▶ [What needs to be done]
List the lines of the items below as a numbered list, skipping blank lines and leaving out the pictures.

>>>

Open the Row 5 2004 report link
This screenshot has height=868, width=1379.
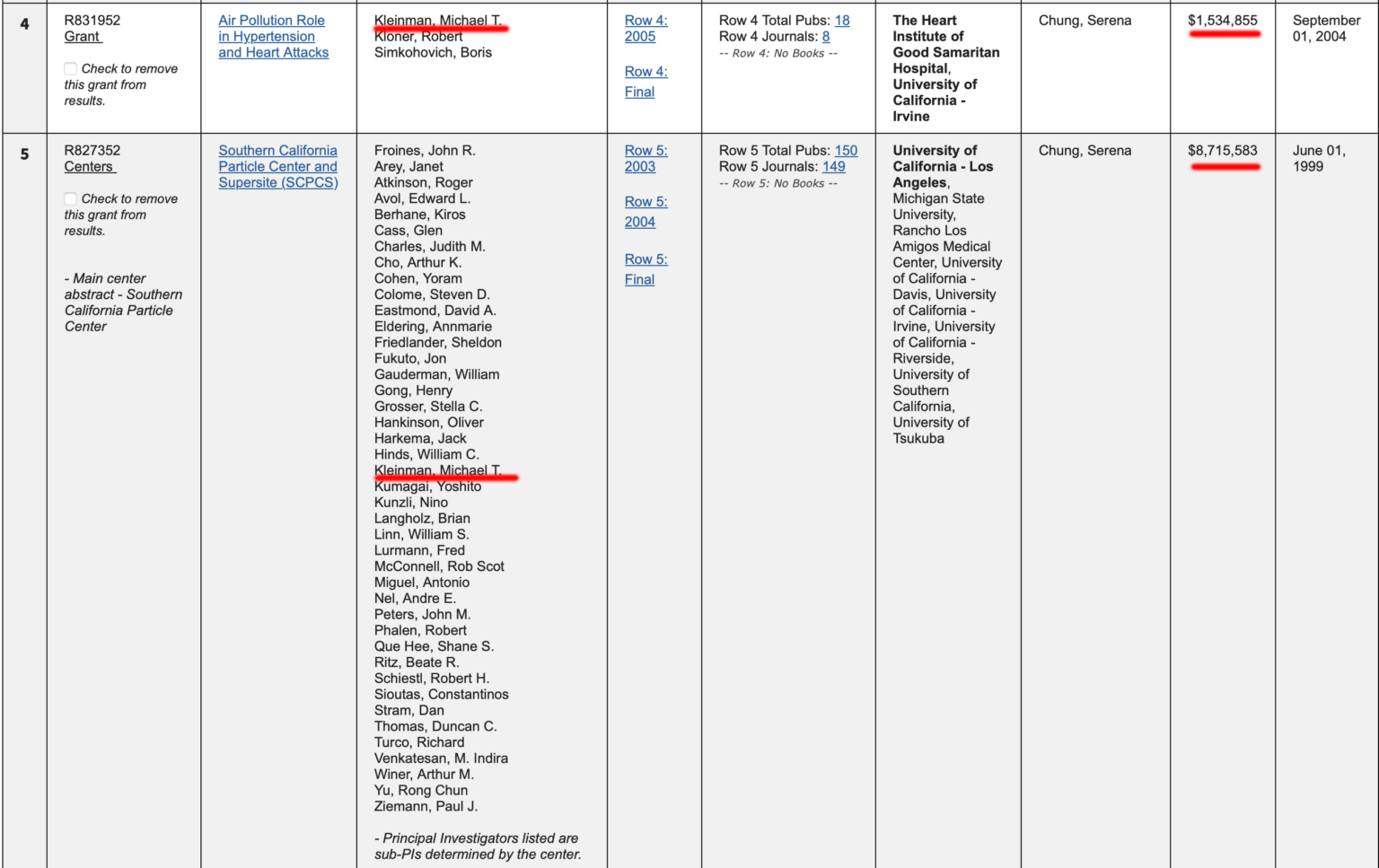pos(646,212)
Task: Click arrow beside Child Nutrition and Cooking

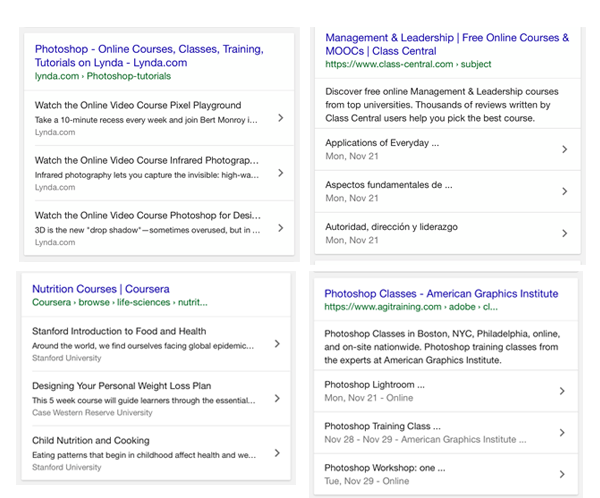Action: (x=277, y=453)
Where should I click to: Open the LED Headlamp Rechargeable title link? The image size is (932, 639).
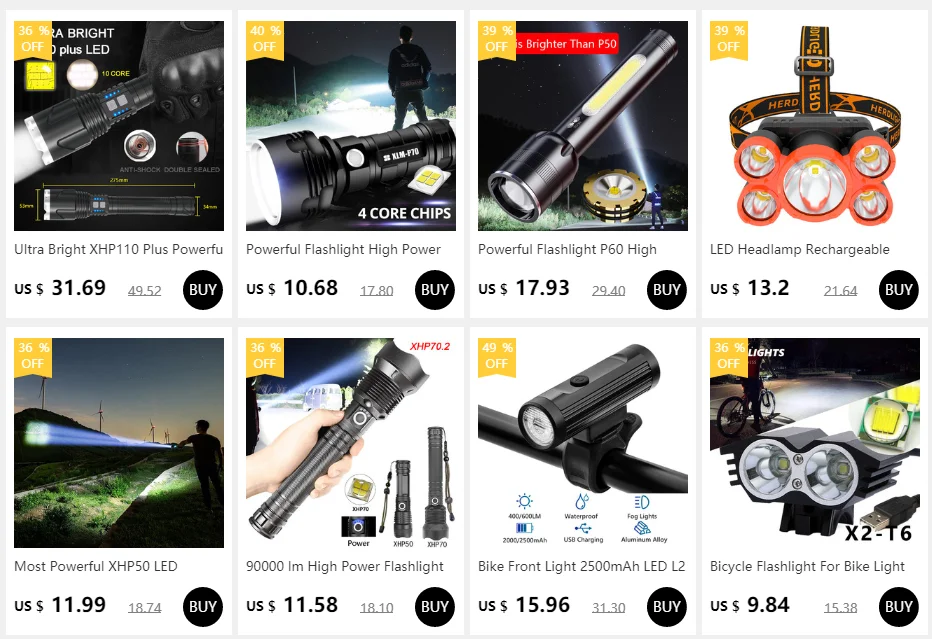pyautogui.click(x=799, y=250)
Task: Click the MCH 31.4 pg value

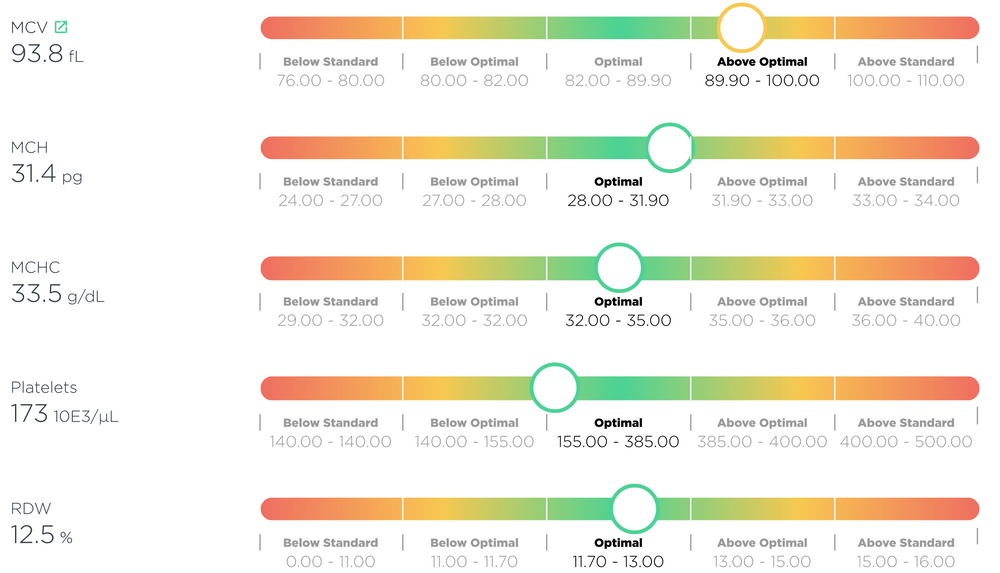Action: point(46,176)
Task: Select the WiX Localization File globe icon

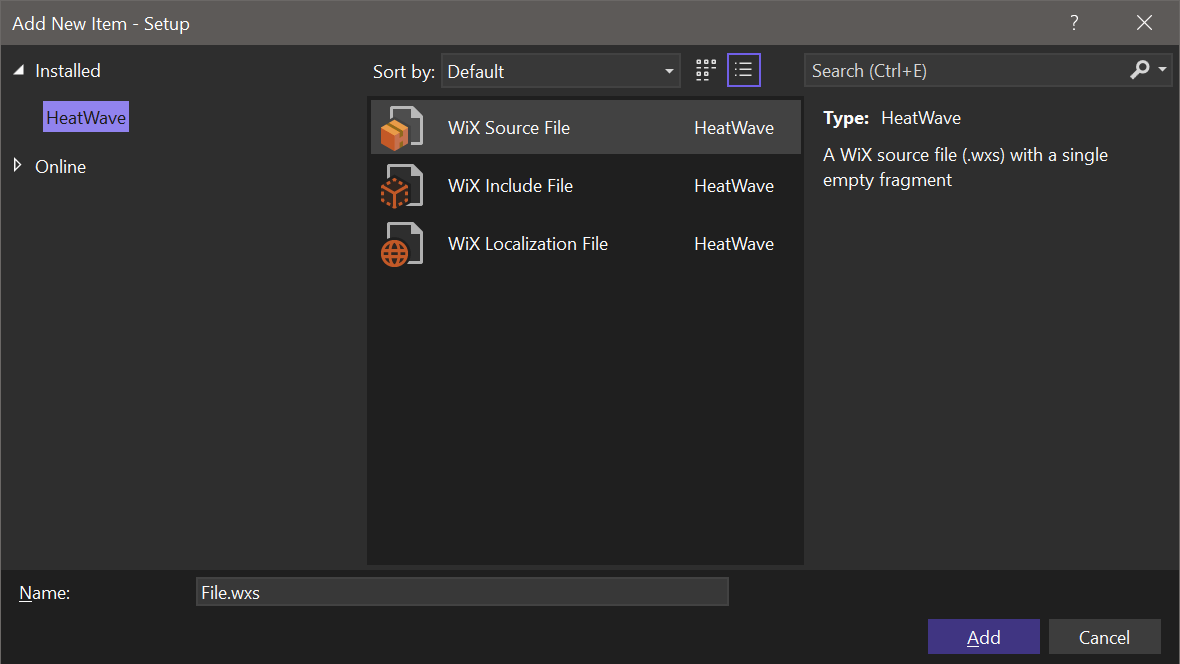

<<<

▶ [Exercise solution]
1. Open the Row 5 2004 report link
2. This screenshot has height=868, width=1379.
3. pos(646,212)
4. Task: Click arrow beside Child Nutrition and Cooking
5. Action: (x=277, y=453)
6. Where should I click to: Open the LED Headlamp Rechargeable title link? The image size is (932, 639).
7. pyautogui.click(x=799, y=250)
8. Task: Click the MCH 31.4 pg value
9. Action: point(46,176)
10. Task: Select the WiX Localization File globe icon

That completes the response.